■ Your task
Copy everything from the start of the material down to the line containing "coord(55,51)", with "dialog" replaced by "window" and nothing else changed. Leave the pictures out.

■ Input rows
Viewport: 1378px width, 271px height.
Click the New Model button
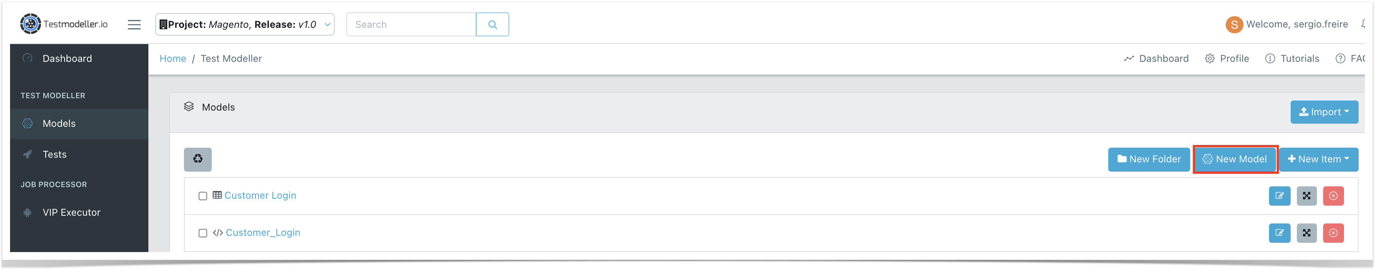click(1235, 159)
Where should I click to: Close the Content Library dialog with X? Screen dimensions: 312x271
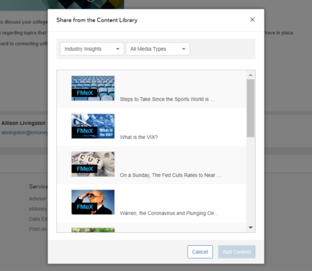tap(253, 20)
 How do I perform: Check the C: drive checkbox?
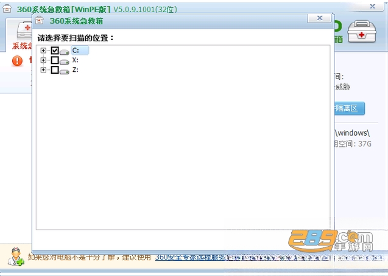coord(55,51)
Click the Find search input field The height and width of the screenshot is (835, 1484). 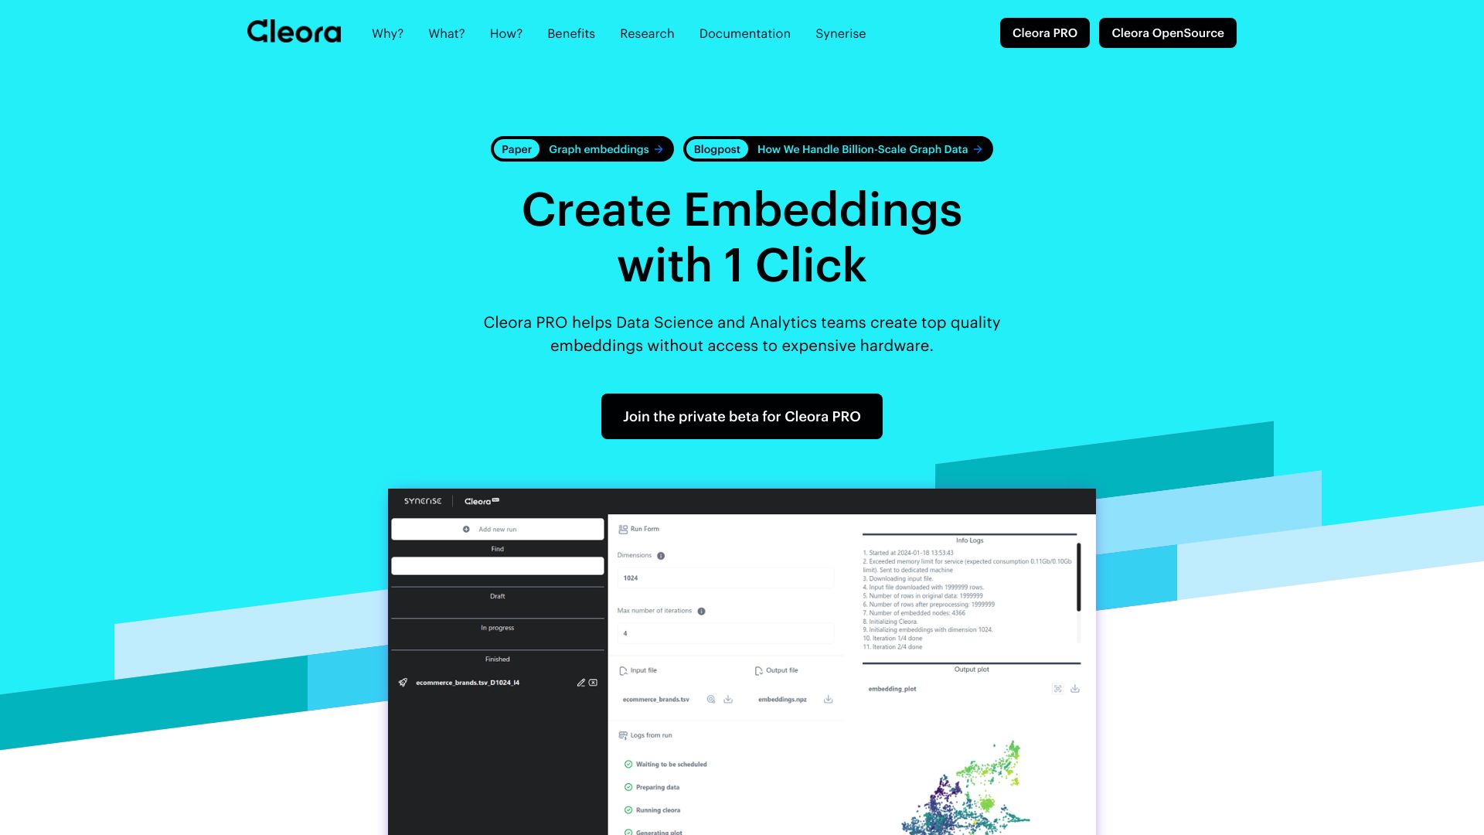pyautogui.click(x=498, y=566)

■ Exercise result
Viewport: 1378px width, 271px height.
Click the New Model button
click(1235, 159)
Where should I click to: Close the Content Library window with X? Screen dimensions: 312x271
tap(253, 20)
 How do I perform: Check the C: drive checkbox?
coord(55,51)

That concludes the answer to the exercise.